Parents: Don’t Ask Your Kids What They Want To Be, Instead Support What They Are Becoming
Updated: Jan 2, 2021
Have you ever thought about the impact of your words on your children as it pertains to their career choices? Often, without noticing it, we force the values we've learned from our culture onto our children without even listening to what they have to say.
Culture is extremely important; it shapes the way we live, gives us a foundation for our identity and largely influences our thoughts and child rearing practices. But on the other hand, just like anything else, sticking to our culture and following everything to a “T”, not allowing them to be innovative, could be detrimental to our children’s growth and development, especially when it comes to their career choices. In my experience certain cultures value specific types of careers that they see as “reputable.” For example, in Asian cultures children are encouraged to be doctors or engineers; in african cultures education and accounting are seen as very important; and in European cultures, a business or law degree is the way to go. Now, it is important to realize that these are just the stereotypical jobs for people who are a part of these cultures, but at the same time, there is some truth to it because in my experience many people I knew and still know, who were a part of these cultures and had kids wanted them to pursue these “reputable professions.”

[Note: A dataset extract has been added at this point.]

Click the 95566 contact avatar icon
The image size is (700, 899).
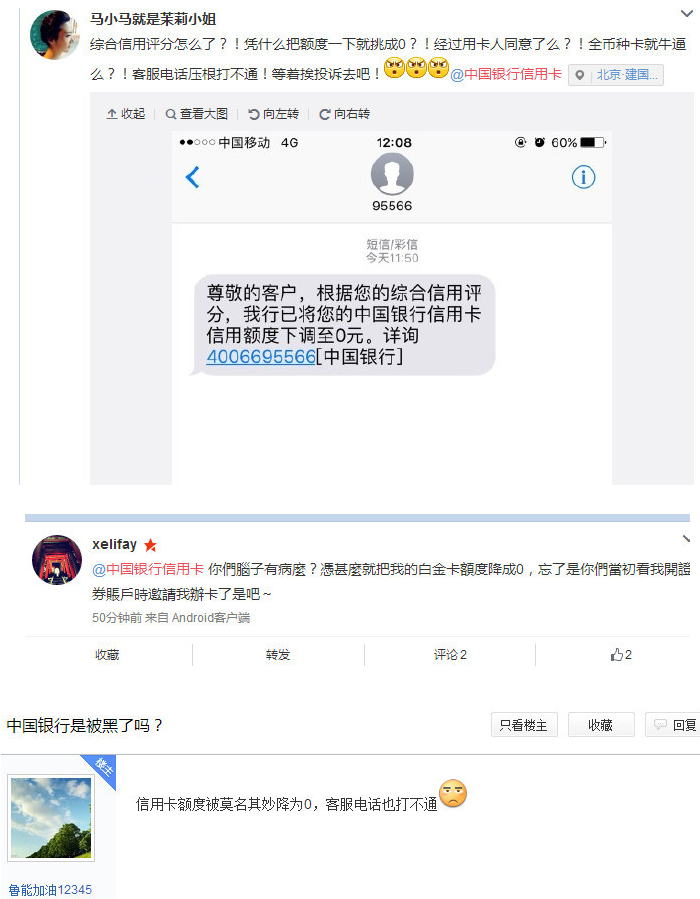point(392,174)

As parents, all we truly want is for our children to be successful, right? So, then why am I posing these questions and giving you so much food for thought? It’s because we may very well be sabotaging our children into favor of what our culture has taught us, rather than what our kids actually think and need. While this might be a hard pill to swallow, give me a few seconds to enlighten you.. Majority of the time, our children already know what goals and dreams they want to pursue, but find it difficult to tell their parents what it is because they might not see it as socially acceptable. In fact, an article written by the New York Times suggests that we should stop asking our kids what they want to be when they grow up altogether.
And in that same vein, realize that without posing this question, or making suggestions of our own, it is easier for our children to discover their true passions and desires by themselves.
The up and coming generations of today are amazing and we rarely give them any credit. They are so attuned to their different talents and interests that you can easily find a child who is more than willing to chase after their dreams and turn their talents into a business venture. For example, young entrepreneur, Mikaila Ulmer, founded her company, BeeSweet Lemonade, at 4 years old all because of a bee sting.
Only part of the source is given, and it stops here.